Mojo's pledge to render all its festivals and events circular and climate-neutral by 2030 is undeniably lofty. And considering the magnitude of their events – approximately 200 concerts and festivals each year, attracting around 2 million attendees – it's a formidable undertaking. Circular implies achieving zero waste by 2030, while climate-neutral means eliminating CO₂ emissions. Is such an ambition attainable?
Five Pillars Mojo has articulated five pillars that underpin their sustainability initiatives. In a nutshell:
Energy: Replacing 400,000 liters of diesel with electricity at outdoor events. Resources & Materials: Reusing or recycling all (camping) materials, eschewing incineration. Mobility & Transport: Reducing emissions from visitor transportation, suppliers, and on-site machinery to zero. Water: Aspiring to reduce water consumption by 20% (events consumed 22 million liters in 2022). Food & Beverage: Phasing out meals with high and very high climate impacts.
Aim for Maximum Sustainability Mojo's ambition is commendable, albeit daunting. It requires investments, new logistical approaches, and organizational choices. Will festival-goers notice significant changes?
Changes in transportation, accommodation, and sustenance are likely to alter the attendee experience, I imagine:
Personal transportation might be limited to electric vehicles, with public transport or (electric) shuttle buses as alternatives. Bringing your own tent may no longer be feasible, or strict rules for cleanup may be enforced. Currently, 38% of camping waste is left behind annually. Toilets might shift from water-flushing to vacuum systems. Food options could be limited to low-climate-impact products, possibly with reduced or no meat offerings. Collectible, recyclable cups could replace disposable ones.
Of course, this is just the tip of the iceberg. It probably won't hinder the dance-filled enjoyment, I suspect.

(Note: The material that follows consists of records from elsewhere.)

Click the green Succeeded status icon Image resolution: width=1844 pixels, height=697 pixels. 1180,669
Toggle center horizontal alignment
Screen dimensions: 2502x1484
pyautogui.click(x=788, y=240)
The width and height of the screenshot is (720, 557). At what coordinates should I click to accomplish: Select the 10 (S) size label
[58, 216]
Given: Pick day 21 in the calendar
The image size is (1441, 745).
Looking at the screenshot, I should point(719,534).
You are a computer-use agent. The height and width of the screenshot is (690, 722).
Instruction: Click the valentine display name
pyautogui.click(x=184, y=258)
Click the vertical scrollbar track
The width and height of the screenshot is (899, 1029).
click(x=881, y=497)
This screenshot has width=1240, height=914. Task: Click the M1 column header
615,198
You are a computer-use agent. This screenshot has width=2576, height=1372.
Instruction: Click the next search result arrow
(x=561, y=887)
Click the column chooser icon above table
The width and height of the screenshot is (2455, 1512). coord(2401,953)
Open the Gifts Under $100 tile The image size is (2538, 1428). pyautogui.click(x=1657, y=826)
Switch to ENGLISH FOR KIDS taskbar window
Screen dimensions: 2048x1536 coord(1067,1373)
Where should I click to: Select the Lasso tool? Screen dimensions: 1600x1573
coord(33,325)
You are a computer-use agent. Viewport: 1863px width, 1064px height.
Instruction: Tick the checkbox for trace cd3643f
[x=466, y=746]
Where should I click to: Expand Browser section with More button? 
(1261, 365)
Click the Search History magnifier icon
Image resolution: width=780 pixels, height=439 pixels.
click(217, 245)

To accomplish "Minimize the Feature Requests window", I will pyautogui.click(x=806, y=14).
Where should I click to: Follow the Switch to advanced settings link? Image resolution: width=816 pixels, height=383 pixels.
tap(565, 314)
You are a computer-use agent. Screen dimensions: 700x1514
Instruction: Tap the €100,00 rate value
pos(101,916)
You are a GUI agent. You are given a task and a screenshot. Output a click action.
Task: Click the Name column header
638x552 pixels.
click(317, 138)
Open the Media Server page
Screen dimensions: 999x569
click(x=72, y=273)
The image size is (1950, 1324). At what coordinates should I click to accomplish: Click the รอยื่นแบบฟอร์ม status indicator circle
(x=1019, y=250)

As participants in initiatives like Green Deal and Plastic Promise, organizers are challenged to devise innovative, sustainable solutions for festivals and events. Festivals are often seen as ideal testing grounds for sustainability initiatives that could eventually extend to urban environments.
Pushing the Boundaries
How far are organizers and sponsors willing to go in the pursuit of greener festivals and events? After all, we remain human, and sustainability has its limitations. Challenges emerge when sustainable choices impact comfort, limit choices, introduce an excess of rules and constraints, jeopardize the (authentic) ambiance, lead to high costs, or eliminate conveniences.
Where lies the tipping point at which the degree of sustainability and enjoyment fall out of balance?
Furthermore, can brands themselves not be part of the solution? At Lowlands, for example, the Hema stand allows attendees to trade in their tents for €5, which Hema then repurposes into bags.
The task for companies like Mojo is to strike a delicate balance between experience and sustainability initiatives, preserving the joy of the festival while operating within a circular and climate-neutral framework. Oh dear, I'm feeling the festival!